India’s foreign exchange reserves declined by $3.049 billion to $699.736 billion in the week ended July 4, according to the latest data released by the Reserve Bank of India (RBI) on Friday.
This drop comes after a sharp jump in the previous week, when reserves had surged by $4.849 billion to hit $702.785 billion. Notably, India’s forex reserves had touched a record high of $704.885 billion at the end of September last year.
According to the RBI’s weekly statistical supplement, the biggest component of the reserves—foreign currency assets (FCA)—fell by $2.629 billion to $591.287 billion during the week. FCA values reflect not just US dollar holdings but also the impact of movements in other major currencies such as the euro, pound, and yen.
However, gold reserves bucked the overall trend, rising by $342 million to $84.846 billion during the same period. Special Drawing Rights (SDRs) with the International Monetary Fund (IMF) also saw a modest increase of $39 million, taking the total to $18.868 billion.
India’s reserve position with the IMF climbed by $107 million to $4.735 billion.

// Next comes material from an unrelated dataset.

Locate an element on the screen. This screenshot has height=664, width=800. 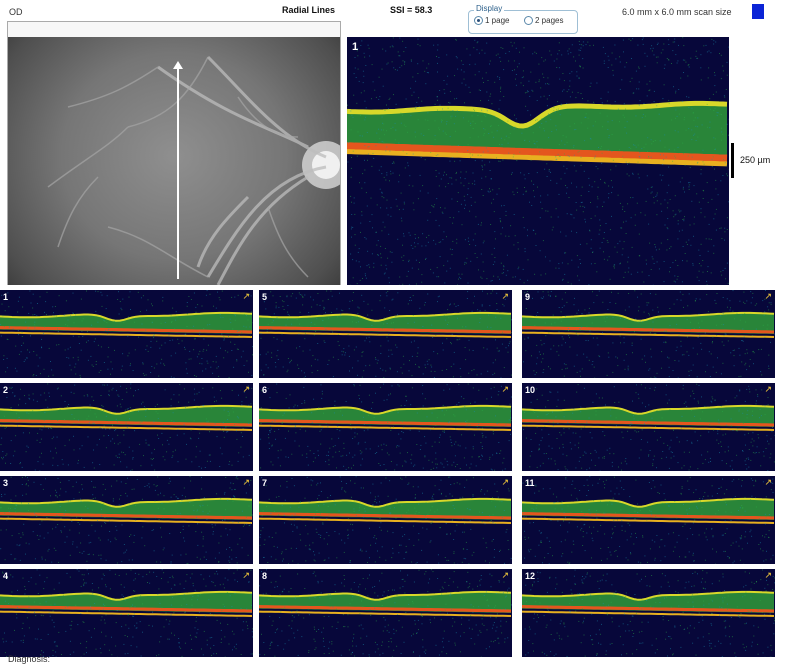
bscan-thumbnail-number: 3 is located at coordinates (6, 483).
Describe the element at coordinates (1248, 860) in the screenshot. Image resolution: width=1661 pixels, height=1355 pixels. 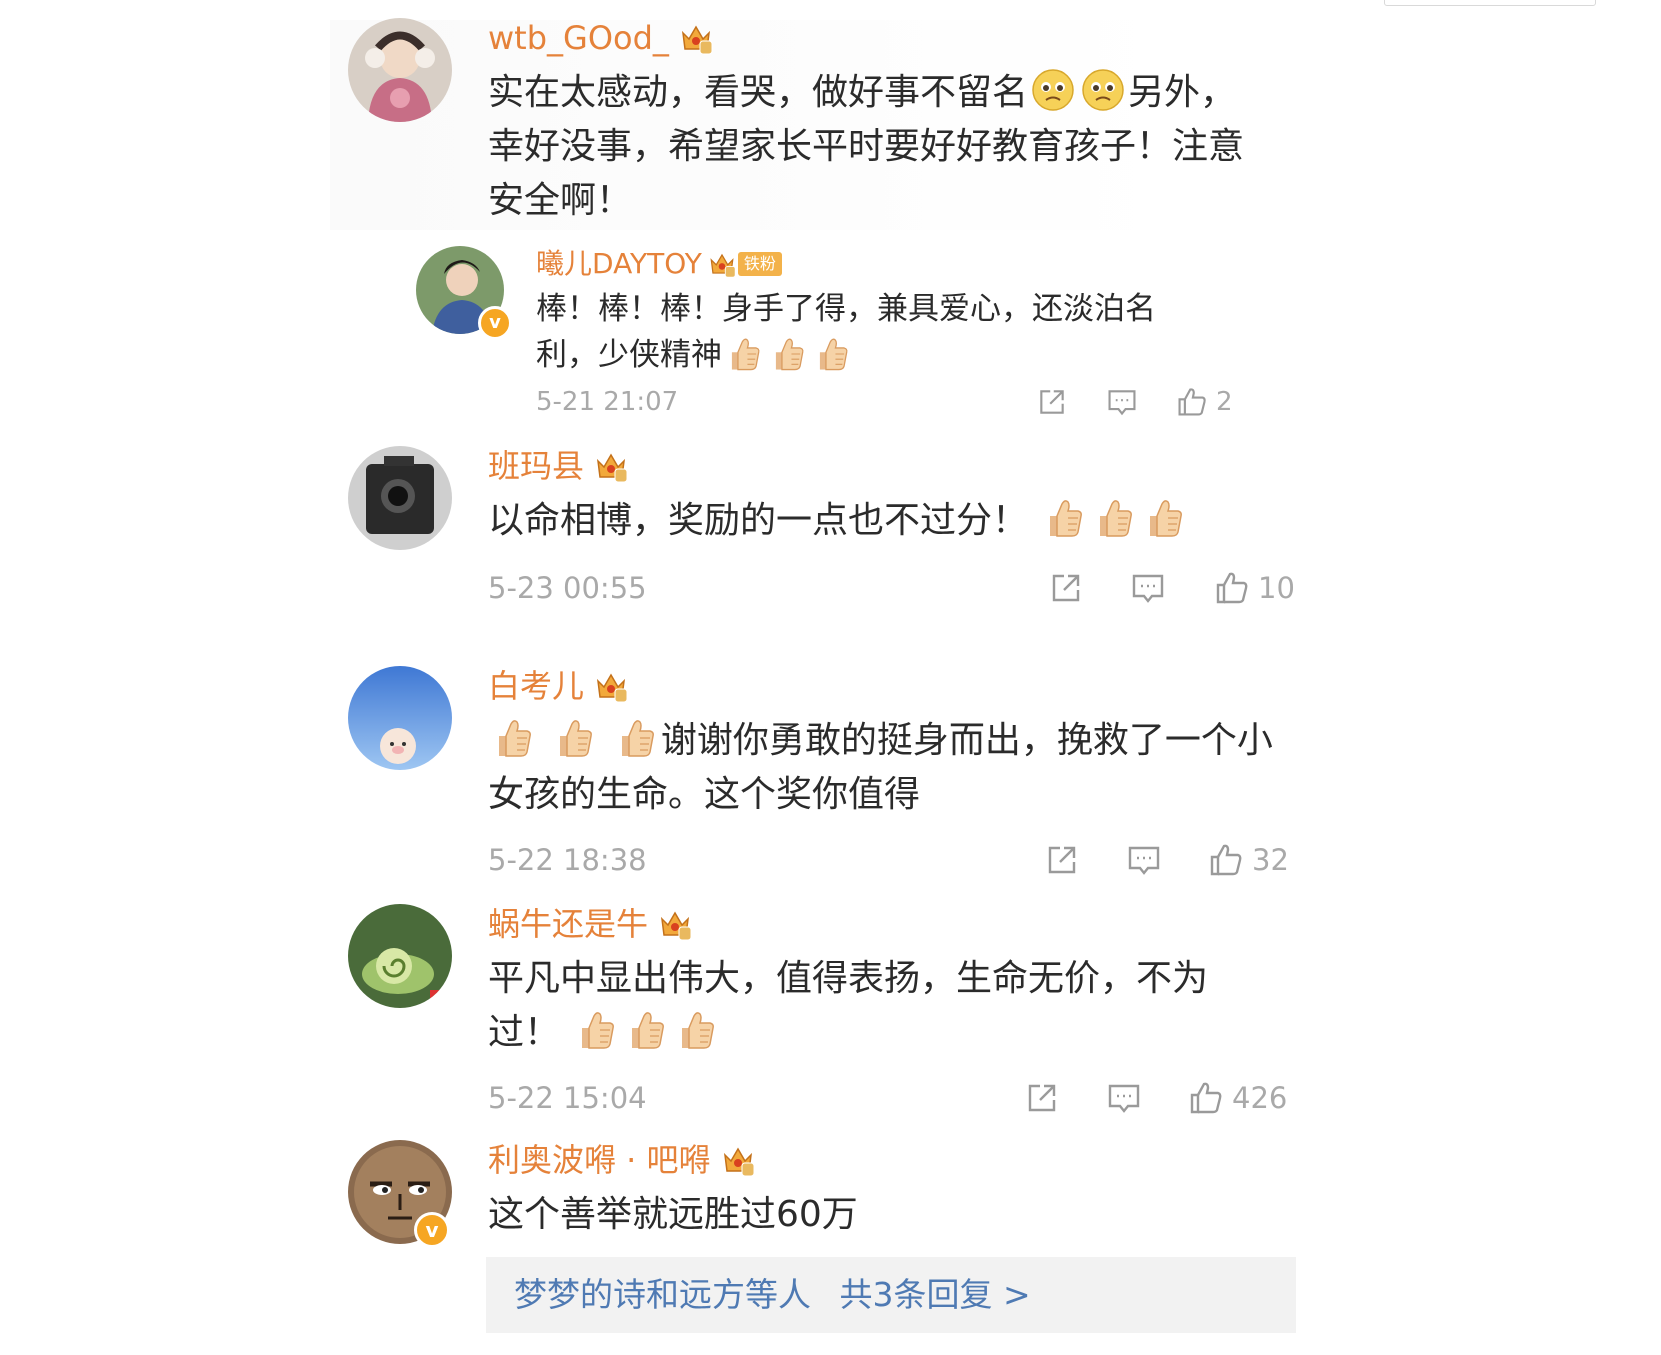
I see `like-button: 32` at that location.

Foreign exchange reserves are a crucial financial buffer that provides confidence to markets, supports the rupee during external shocks, and covers import bills. Analysts watch these weekly RBI updates closely as they reflect the country’s external strength and currency management strategy.

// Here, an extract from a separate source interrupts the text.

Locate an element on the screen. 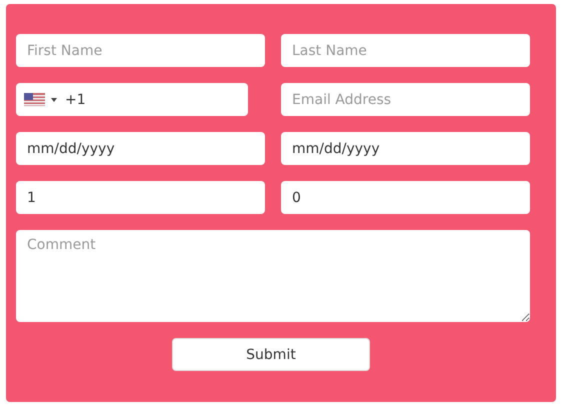 The width and height of the screenshot is (562, 407). phone-number-input: +1 is located at coordinates (140, 100).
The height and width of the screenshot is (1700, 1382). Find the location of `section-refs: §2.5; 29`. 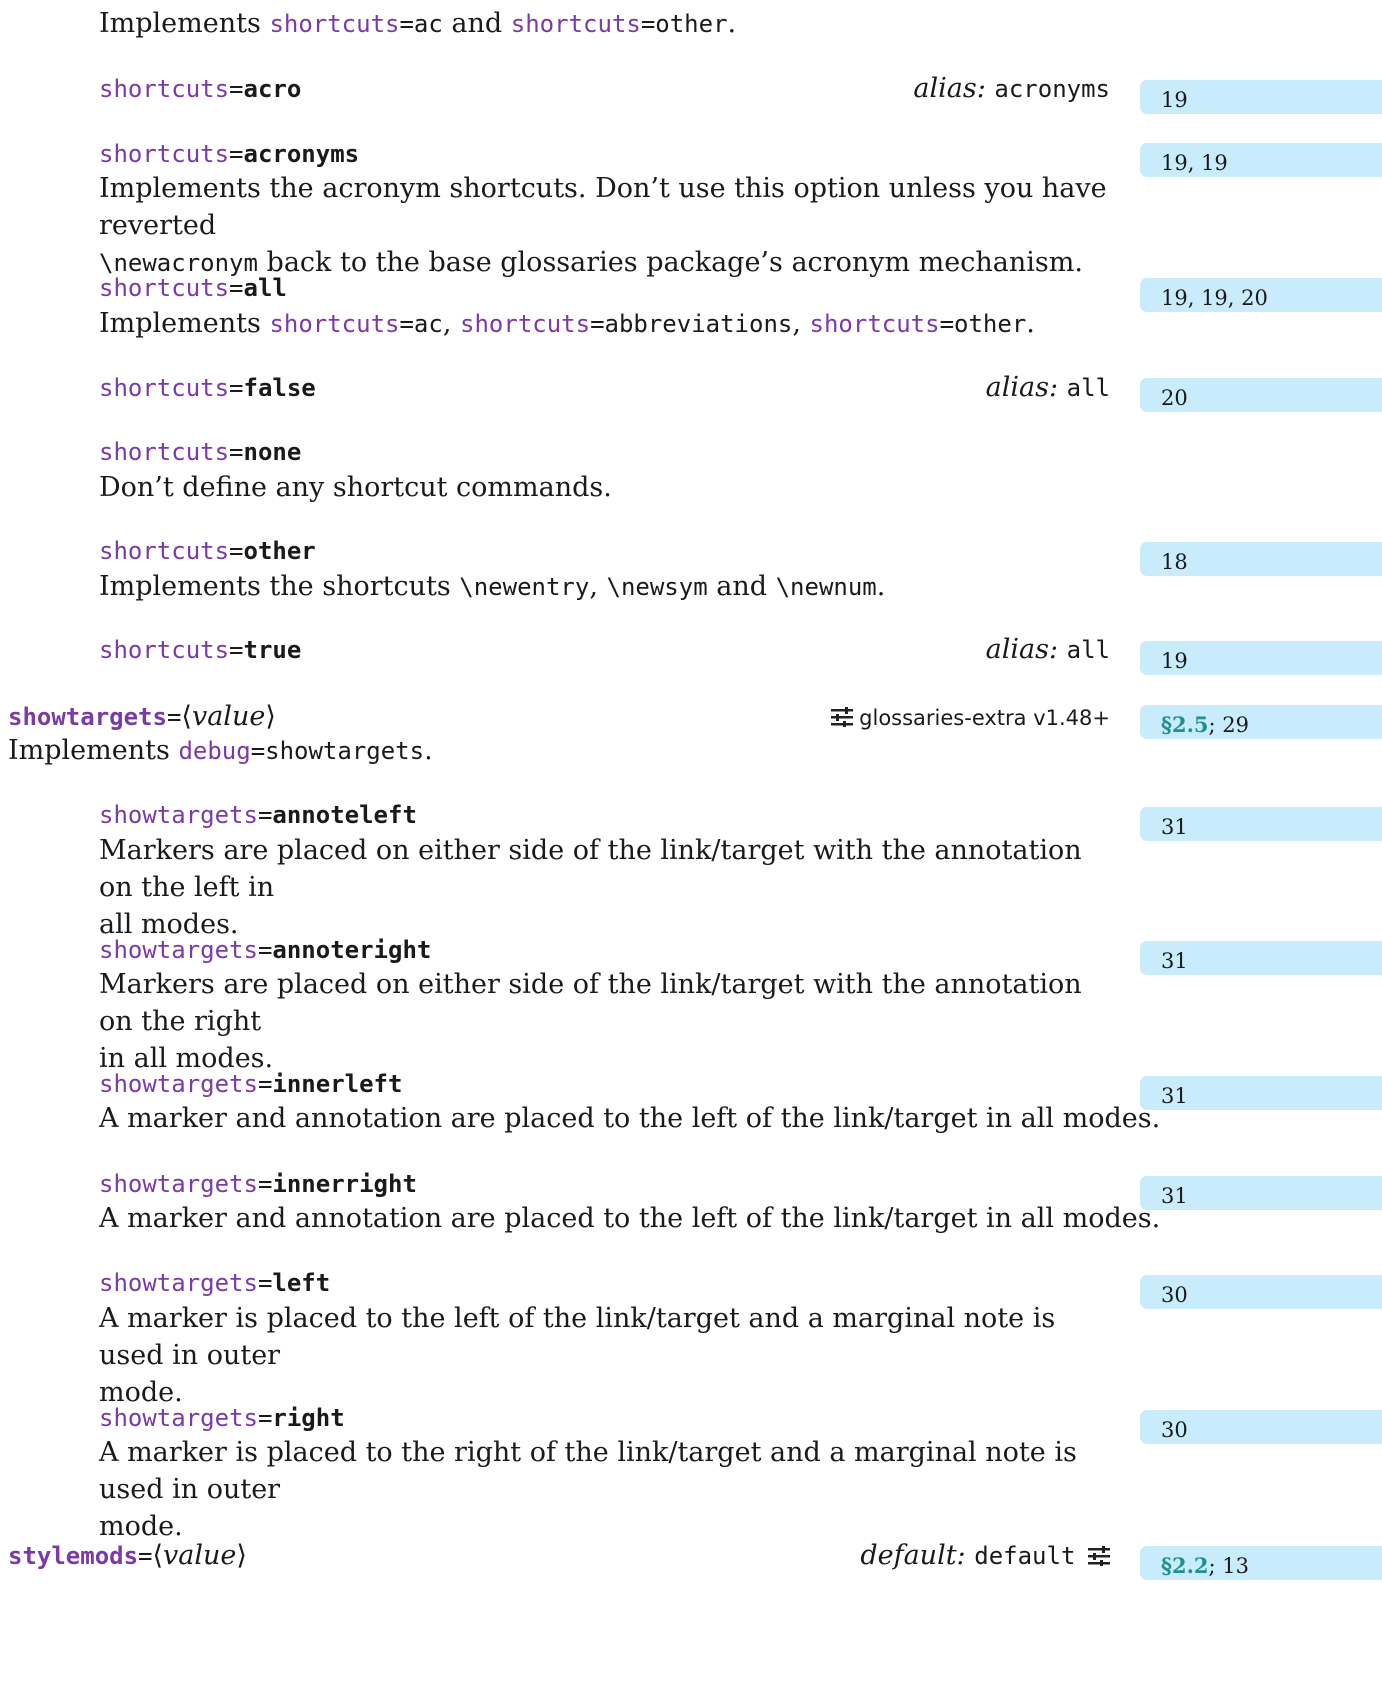

section-refs: §2.5; 29 is located at coordinates (1261, 722).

Despite this week’s decline, India’s forex reserves remain among the world’s largest, giving the RBI significant firepower to manage currency volatility and maintain macroeconomic stability. The central bank actively manages reserves by buying and selling currencies in the market and through changes in gold holdings.
Market participants will be closely watching the trajectory of reserves in the coming weeks, especially in light of global currency movements and capital flows.